Re: Inconsistent CI results

Posted by Steve Lawrence <st...@gmail.com>.
On 12/19/19 12:09 PM, Dave Fisher wrote:
> 
> 
>> On Dec 18, 2019, at 1:57 PM, Steve Lawrence <sl...@apache.org> wrote:
>>
>> Unfortunately, this error happens from time to time, and we haven't been
>> able to track it down. Primarily because I don't think anyone has been
>> able to reliably reproduce it. I know I've never actually seen it
>> outside of the CI.
>>
>> The bug for this is https://issues.apache.org/jira/browse/DAFFODIL-1908
>>
>> I think the assumption is there is some kindof non-thread-safe code in
>> Xerces (or something that parses the XML) and it hits som race condition
>> that prevents it from detecting that the file is UTF-16, and so can't
>> parse the file correctly.
> 
> If you think that this a Xerces issue then I’d ask on the Xerces dev list.
> 
> Regards,
> Dave
> 

I'm actually not entirely convinced it's xerces yet. The SDE is
happening because DaffodilXMLLoader.load is returning null. Looking at
that function, it can return null in two different ways:

xercesAdapter.load(inputSource)

  and

constructingLoader.load()

The first is used for validation, the second actually loads the XML.
Based on the error it's not clear which is failing, but the
constructingLoader is daffodil stuff.

Interestingly, the DaffodilConstructingLoader constructor is maybe a
little suspicious:

https://github.com/apache/incubator-daffodil/blob/master/daffodil-lib/src/main/scala/org/apache/daffodil/xml/DaffodilConstructingLoader.scala#L75-L87

That code is using Apache Commons XMLStreamReader to detect the encoding
in the constructor. Considering the issue appears to be related to not
detecting UTF-16, the issue might be in there as well.

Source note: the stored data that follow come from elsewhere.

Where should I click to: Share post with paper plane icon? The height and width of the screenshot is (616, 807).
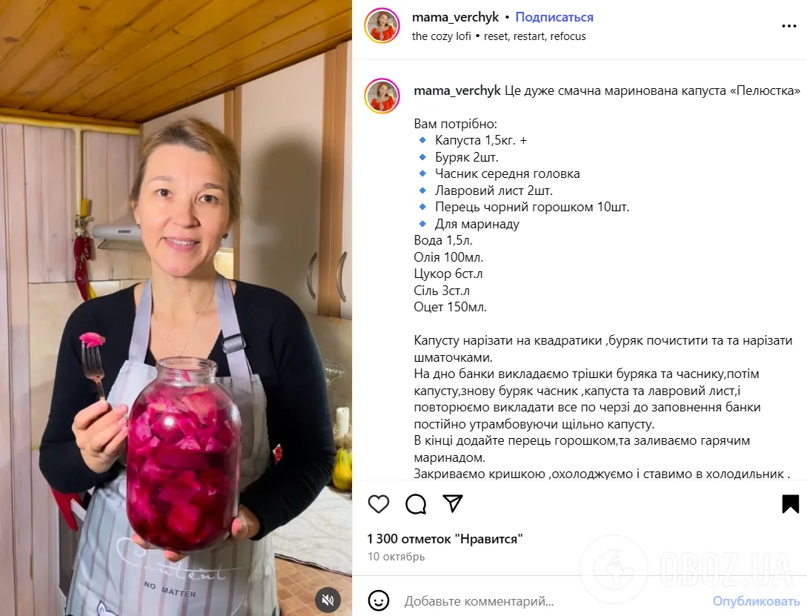pos(452,503)
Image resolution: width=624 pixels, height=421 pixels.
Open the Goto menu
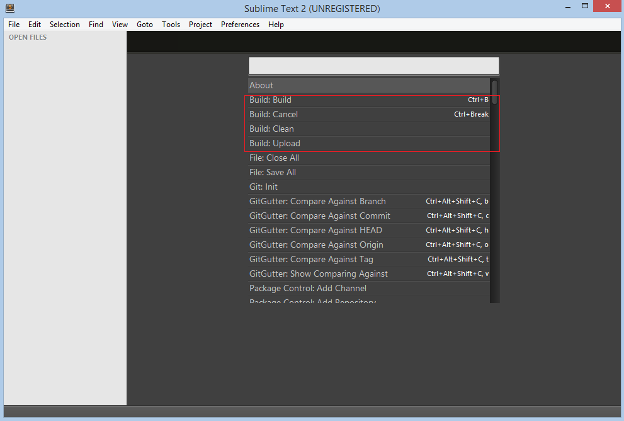pyautogui.click(x=144, y=25)
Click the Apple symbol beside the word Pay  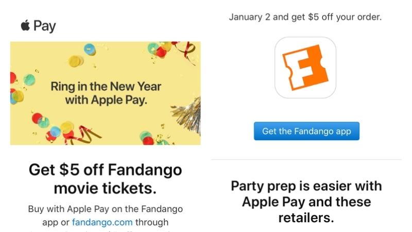(25, 25)
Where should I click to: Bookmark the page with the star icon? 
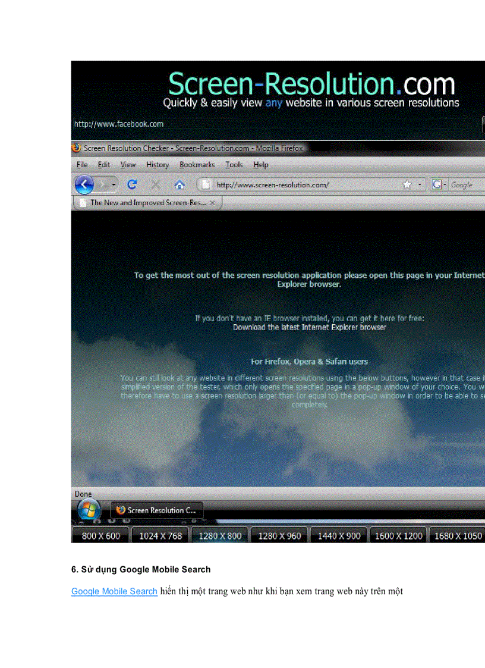click(407, 184)

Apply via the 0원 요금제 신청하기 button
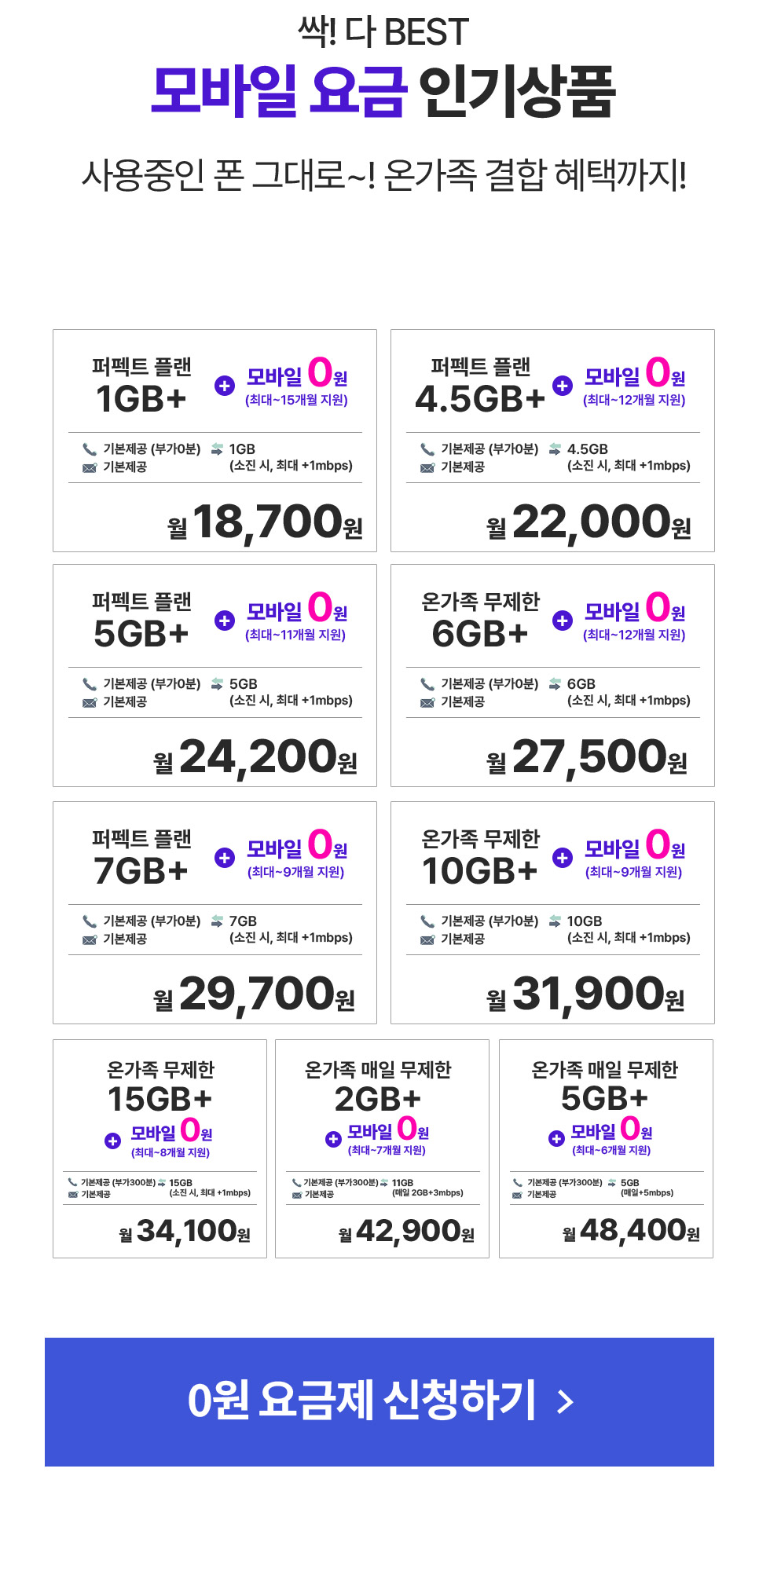pos(380,1402)
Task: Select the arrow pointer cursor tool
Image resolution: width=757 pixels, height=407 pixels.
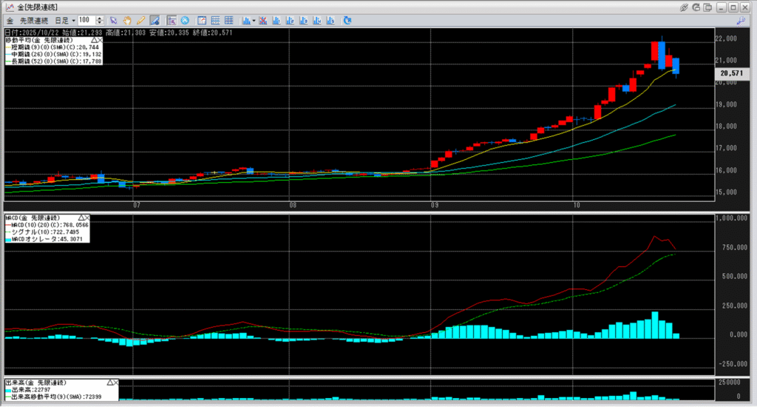Action: (115, 20)

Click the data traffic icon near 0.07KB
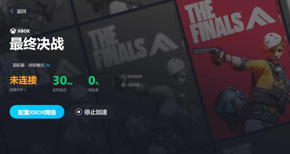point(123,85)
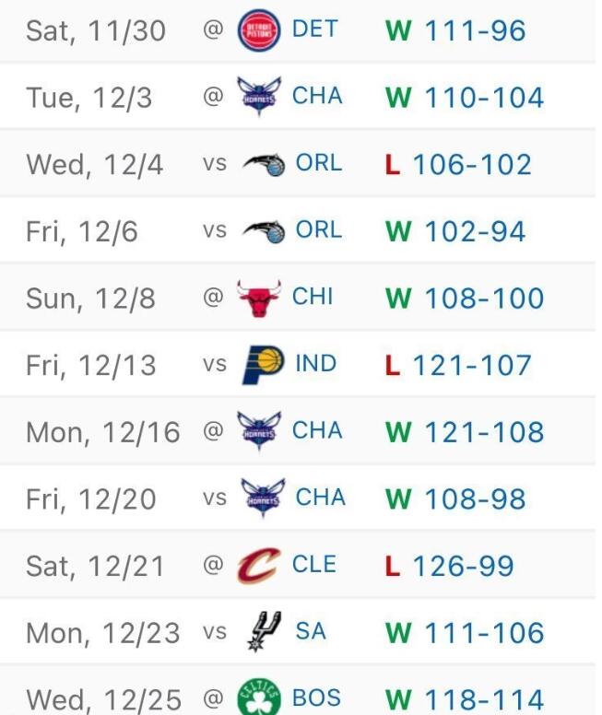
Task: Select the Chicago Bulls logo
Action: coord(258,299)
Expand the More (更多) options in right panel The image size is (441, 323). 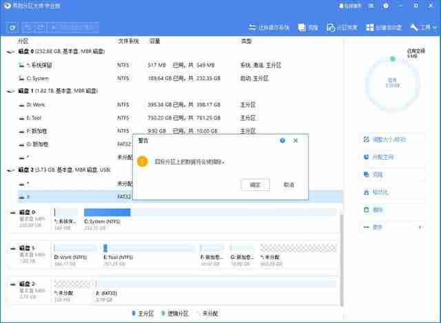click(x=391, y=227)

So lots of problems where the issue could be: Xerces, Apache Commons, or
Daffodil.

Re: Inconsistent CI results

Posted by Dave Fisher <wa...@apache.org>.

> On Dec 18, 2019, at 1:57 PM, Steve Lawrence <sl...@apache.org> wrote:
> 
> Unfortunately, this error happens from time to time, and we haven't been
> able to track it down. Primarily because I don't think anyone has been
> able to reliably reproduce it. I know I've never actually seen it
> outside of the CI.
> 
> The bug for this is https://issues.apache.org/jira/browse/DAFFODIL-1908
> 
> I think the assumption is there is some kindof non-thread-safe code in
> Xerces (or something that parses the XML) and it hits som race condition
> that prevents it from detecting that the file is UTF-16, and so can't
> parse the file correctly.

If you think that this a Xerces issue then I’d ask on the Xerces dev list.

Regards,
Dave

> 
> When I see this, I usually just trigger a new build and it goes away so
> we at least can confirm that the new commit didn't cause any new problems.
> 
> 
> On 12/18/19 4:16 PM, Sloane, Brandon wrote:
>> After merging in my DataValue PR, I noticed some inconsitent results in our automated testing.
>> 
>> Prior to merging, all tests passed.
>> 
>> After merging, there was an error in 2 of the configurations:
>> 
>> 
>>  *   Java 11, Scala 2.11, Windows-latest https://github.com/apache/incubator-daffodil/runs/355023220
>> 
>>  *   Java 11, Scala 2.12, Windows-latest https://github.com/apache/incubator-daffodil/runs/355023183
>> 
>> 
>> After re-running the checks, the above 2 configurations passed, but there was an error on a third configuration:
>> 
>>  *   Java 9, scala 2.11, Ubuntu-latest https://github.com/apache/incubator-daffodil/runs/355200232
>> 
>> The 2.11 Windows failure was  a timeout fetching an external resource; which is a reasonable cause of a transient failure.
>> 
>> The 2 remaining failures were both a failure to read the file:/D:/a/incubator-daffodil/incubator-daffodil/daffodil-test/target/scala-2.11/test-classes/org/apache/daffodil/section06/namespaces/multi_base_09.dfdl.xsd file. This file claims to use the UTF-16BE encoding (eyeballing it as a hex file; this appears to be accurate. If this were a determinstic failure, I would blame encoding issues, but I am not sure what to make about the non-deterministic aspect.
>> 
>> Thoughts?
>> 
>> 
>> Brandon T. Sloane
>> 
>> Associate, Services
>> 
>> bsloane@tresys.com | tresys.com
>> 
> 


Re: Inconsistent CI results

Posted by Steve Lawrence <sl...@apache.org>.
Unfortunately, this error happens from time to time, and we haven't been
able to track it down. Primarily because I don't think anyone has been
able to reliably reproduce it. I know I've never actually seen it
outside of the CI.

The bug for this is https://issues.apache.org/jira/browse/DAFFODIL-1908

I think the assumption is there is some kindof non-thread-safe code in
Xerces (or something that parses the XML) and it hits som race condition
that prevents it from detecting that the file is UTF-16, and so can't
parse the file correctly.

When I see this, I usually just trigger a new build and it goes away so
we at least can confirm that the new commit didn't cause any new problems.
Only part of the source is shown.